THORAX
May 17, 2022
High-flow nasal oxygen versus conventional oxygen therapy in patients with COVID-19 pneumonia and mild hypoxaemia: a randomised controlled trial.
Mazen Kherallah
Summarized by:
What was the research question?
Does the use of high-flow nasal oxygen (HFNO) improve clinical outcomes in hospitalized patients with COVD-19 pneumonia and mild hypoxemia compared to conventional oxygen therapy (COT) in terms of preventing escalation of respiratory support?
How did they do it?
A multicenter, randomized, parallel-group, open-label trial at 27 centres in 6 countries (Italy, Greece, Spain, Portugal, Poland, Turkey).

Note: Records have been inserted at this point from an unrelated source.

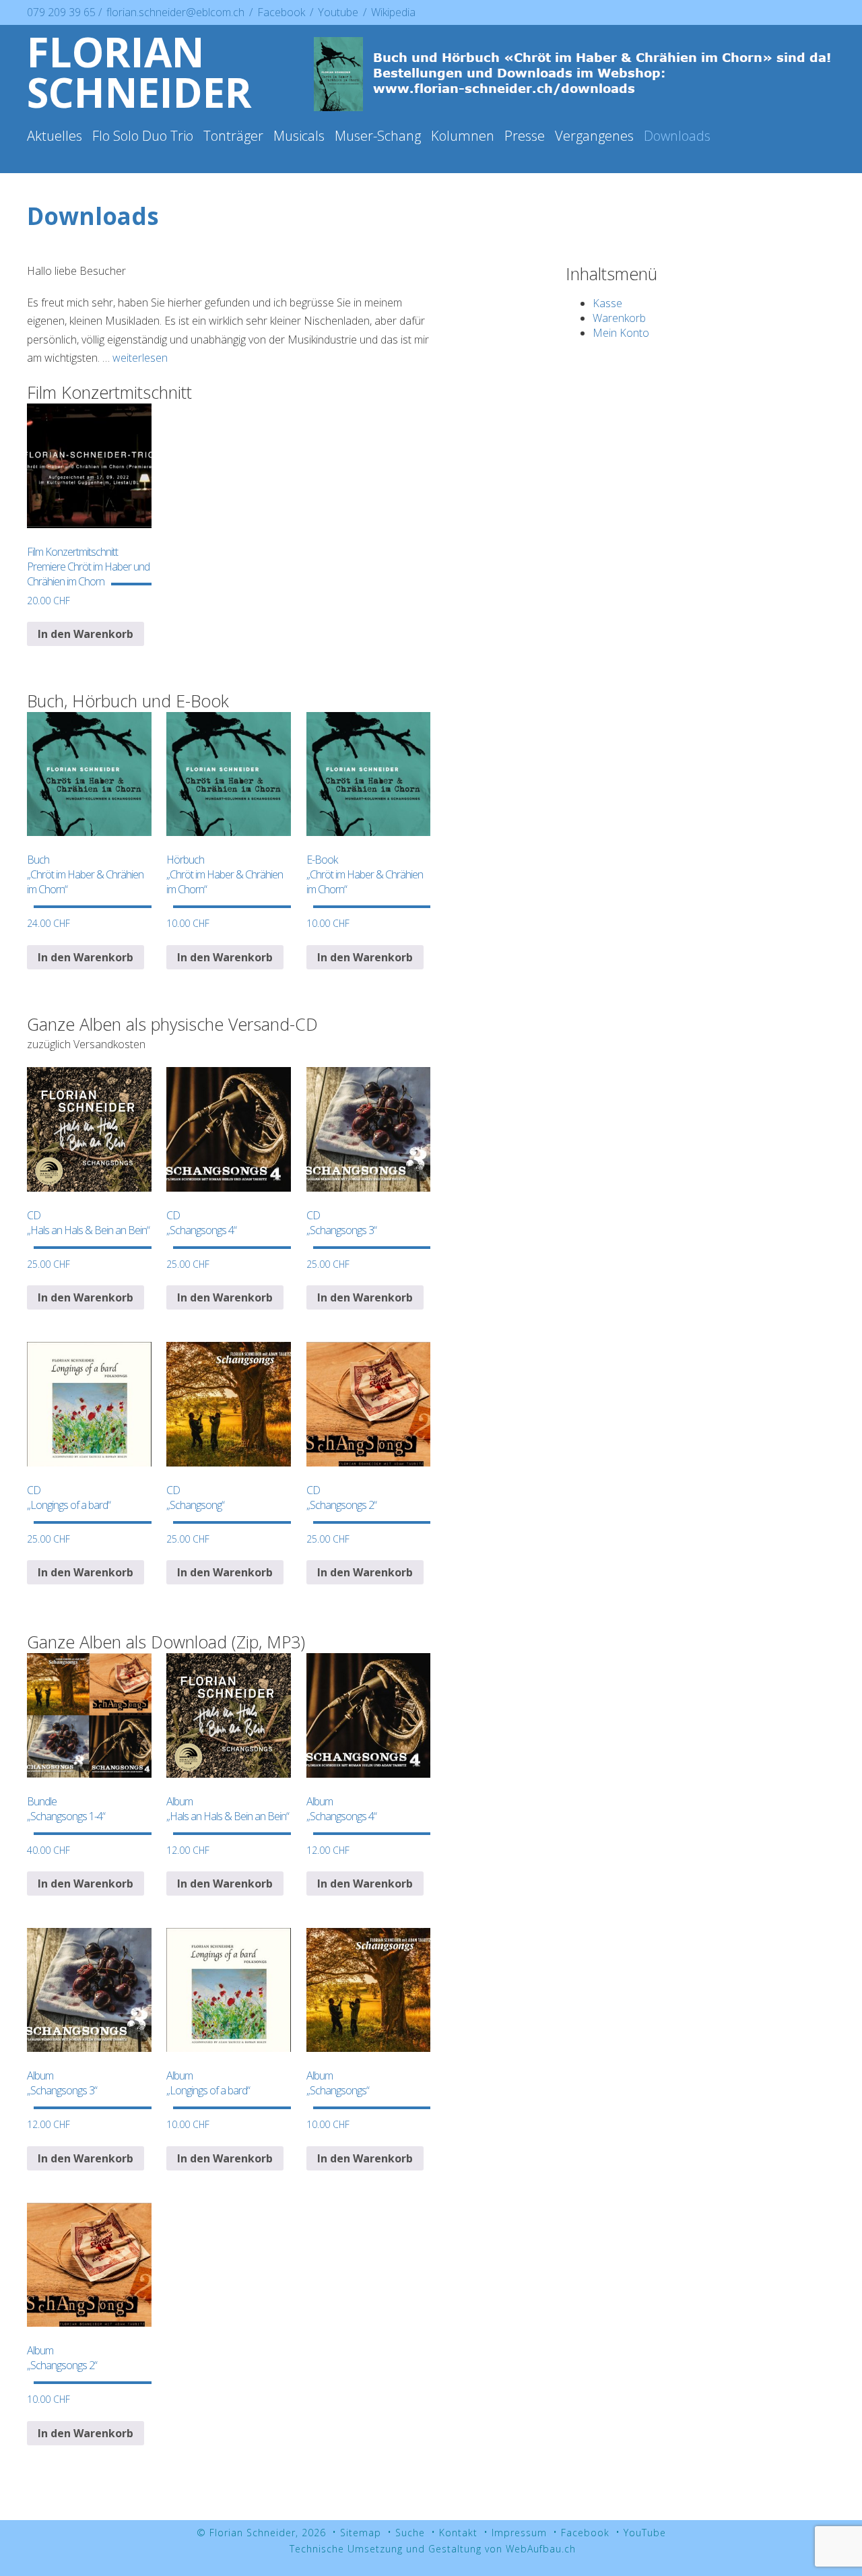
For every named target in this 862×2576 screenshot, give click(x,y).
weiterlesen (140, 357)
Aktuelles (54, 136)
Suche (410, 2532)
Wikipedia (393, 12)
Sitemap (360, 2532)
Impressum (519, 2532)
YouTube (645, 2532)
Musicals (299, 136)
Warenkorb (619, 318)
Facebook (282, 12)
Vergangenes (594, 136)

362 patients with COVID-19 pneumonia and peripheral oxygen saturation (SpO2) ≤92% who required oxygen therapy or arterial partial pressure of oxygen to fraction of inspired oxygen (PaO2/FiO2) ratio 200-300 were randomized to receive HFNO (181 patients) or COT (181patients).
The primary outcome was the rate of escalation of respiratory support (ie, continuous positive airway pressure, non-invasive ventilation or invasive mechanical ventilation) within 28 days.
Secondary outcomes included clinical recovery (SpO2 ≥96% with fractional inspired oxygen (FiO2) ≤30% or partial pressure of arterial carbon dioxide/FiO2 ratio >300 mm Hg).
What did they find?
There was no significant difference in the rate of escalation of respiratory support between the HFNO group and the COT group (30.3% vs. 38.6%, p=0.09).
There was no significant difference between the HFNO group and the COT group in clinical recovery (69.1% vs 60.8%), intensive care unit admission (7.7% vs 11.0%), and hospital length of stay (11 vs, 11) days.
Are there any limitations?
Not blinded and the subjectivity in clinical judgment cannot be excluded (physician may consider HFNO a form of advanced support and may not have escalated support).
The study is underpowered as the event rate was lower than expected (40% vs 55%).
What does it mean?
The use of HFNO did not significantly reduce the likelihood of escalation of respiratory support in patients with COVID-19 pneumonia and mild hypoxaemia. However the study is underpowered and clinically meaningful benefit from HFNO in this patient population could not be definitely ruled out.